Podejrzaną nakładkę zauważyła 3 lutego pracownica banku podczas codziennej kontroli bankomatu. O swoich spostrzeżeniach poinformowała policję. Funkcjonariusze zabezpieczyli urządzenie. Sprawdzili też monitoring. Widać na nim dwóch mężczyzn z naciągniętymi na twarz szalikami i czapkami. Instalują w bankomacie podłużną nakładkę i po minucie się oddalają.
- Dwaj nieznani mężczyźni wykradali dane z kart płatniczych podczas wykonywania przez klientów transakcji w bankomacie, stosując skimmery czyli tzw. nakładki. Za ich pomocą skanowane były paski magnetyczne kart bankomatowych, a umieszczona w specjalnie zamontowanej listwie kamera, zapisywała numery PIN od używanych w tym czasie kart – tłumaczy sierż. sztab. Agnieszka Zaworska, rzeczniczka prasowa Komendy Powiatowej Policji w Jarocinie.
Dla przeciętnego użytkownika bankomatu, te urządzenia były wręcz nierozpoznawalne i budziły żadnych podejrzeń. Policjanci najpierw zabezpieczyli urządzenie, a potem obserwowali bankomat, bo wiedzieli, że po jakimś czasie mężczyźni wrócą po swoje urządzenia.

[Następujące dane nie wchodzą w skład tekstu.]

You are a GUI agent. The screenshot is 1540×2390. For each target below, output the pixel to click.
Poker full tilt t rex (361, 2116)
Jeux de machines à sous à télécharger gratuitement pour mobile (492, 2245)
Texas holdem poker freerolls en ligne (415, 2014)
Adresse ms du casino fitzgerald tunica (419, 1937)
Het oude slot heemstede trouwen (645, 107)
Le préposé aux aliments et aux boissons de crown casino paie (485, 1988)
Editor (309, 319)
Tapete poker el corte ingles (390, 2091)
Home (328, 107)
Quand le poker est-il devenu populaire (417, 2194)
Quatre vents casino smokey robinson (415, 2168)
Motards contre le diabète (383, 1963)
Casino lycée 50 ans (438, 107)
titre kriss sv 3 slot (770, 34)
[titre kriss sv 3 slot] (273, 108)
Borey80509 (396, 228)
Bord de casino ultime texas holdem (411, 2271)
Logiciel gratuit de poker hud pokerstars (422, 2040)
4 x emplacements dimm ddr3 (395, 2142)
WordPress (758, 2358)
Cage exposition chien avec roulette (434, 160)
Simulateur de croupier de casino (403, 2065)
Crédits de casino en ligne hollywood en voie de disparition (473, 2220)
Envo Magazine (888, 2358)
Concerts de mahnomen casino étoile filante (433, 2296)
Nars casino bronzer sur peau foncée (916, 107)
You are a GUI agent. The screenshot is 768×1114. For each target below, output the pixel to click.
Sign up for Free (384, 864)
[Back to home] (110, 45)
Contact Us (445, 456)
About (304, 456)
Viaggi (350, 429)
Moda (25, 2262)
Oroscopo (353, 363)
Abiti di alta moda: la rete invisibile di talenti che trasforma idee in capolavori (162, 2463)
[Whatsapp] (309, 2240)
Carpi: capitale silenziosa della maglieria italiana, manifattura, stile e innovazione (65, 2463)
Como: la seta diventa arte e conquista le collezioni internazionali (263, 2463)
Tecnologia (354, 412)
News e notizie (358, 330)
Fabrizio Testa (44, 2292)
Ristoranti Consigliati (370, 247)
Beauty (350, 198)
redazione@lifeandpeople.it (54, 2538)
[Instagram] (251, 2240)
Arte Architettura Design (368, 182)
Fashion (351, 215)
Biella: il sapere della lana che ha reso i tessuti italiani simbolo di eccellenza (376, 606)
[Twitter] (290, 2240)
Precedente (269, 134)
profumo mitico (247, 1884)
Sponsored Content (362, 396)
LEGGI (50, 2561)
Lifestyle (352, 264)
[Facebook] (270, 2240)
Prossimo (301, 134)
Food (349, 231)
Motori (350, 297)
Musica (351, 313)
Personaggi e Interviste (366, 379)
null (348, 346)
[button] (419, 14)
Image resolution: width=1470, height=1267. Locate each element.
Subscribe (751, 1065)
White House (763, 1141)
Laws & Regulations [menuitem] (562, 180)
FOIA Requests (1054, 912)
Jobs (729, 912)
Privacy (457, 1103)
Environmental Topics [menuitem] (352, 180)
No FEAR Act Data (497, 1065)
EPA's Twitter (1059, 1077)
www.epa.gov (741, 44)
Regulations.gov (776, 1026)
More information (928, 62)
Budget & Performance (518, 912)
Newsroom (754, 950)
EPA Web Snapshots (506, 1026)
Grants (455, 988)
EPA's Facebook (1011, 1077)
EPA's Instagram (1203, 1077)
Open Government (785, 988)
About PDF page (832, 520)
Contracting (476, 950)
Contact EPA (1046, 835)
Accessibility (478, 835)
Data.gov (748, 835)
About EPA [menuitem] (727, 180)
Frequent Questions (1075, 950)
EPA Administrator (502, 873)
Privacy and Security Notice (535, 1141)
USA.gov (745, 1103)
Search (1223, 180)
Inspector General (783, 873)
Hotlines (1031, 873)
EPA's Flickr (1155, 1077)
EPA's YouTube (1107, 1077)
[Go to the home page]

I wrócili, około 2.00 w nocy już 4 lutego. Zostali zatrzymani. To dwaj 20-latkowie z terenu powiatu jarocińskiego. Jeszcze tego samego dnia podejrzani zostali przesłuchani w związku z pozyskiwaniem danych i podrabianiem kart płatniczych w celu kradzieży pieniędzy z kont bankowych. Grozi im do 5 lat więzienia. Żaden z mężczyzn nie był nigdy karany.
Przy każdym skorzystaniu z bankomatu, powinniśmy zachować szczególną ostrożność.
- Podchodząc do bankomatu warto sprawdzić, czy czytnik kart i klawiatura nie odbiegają wyglądem od całości oraz czy do bankomatu nie zostały przymocowane podejrzane urządzenia. W razie wątpliwości należy o tym fakcie poinformować pracownika banku i poprosić o sprawdzenie. Wpisując kod PIN bezwzględnie należy zasłonić klawiaturę ręką – sierż. sztab. przestrzega Agnieszka Zaworska.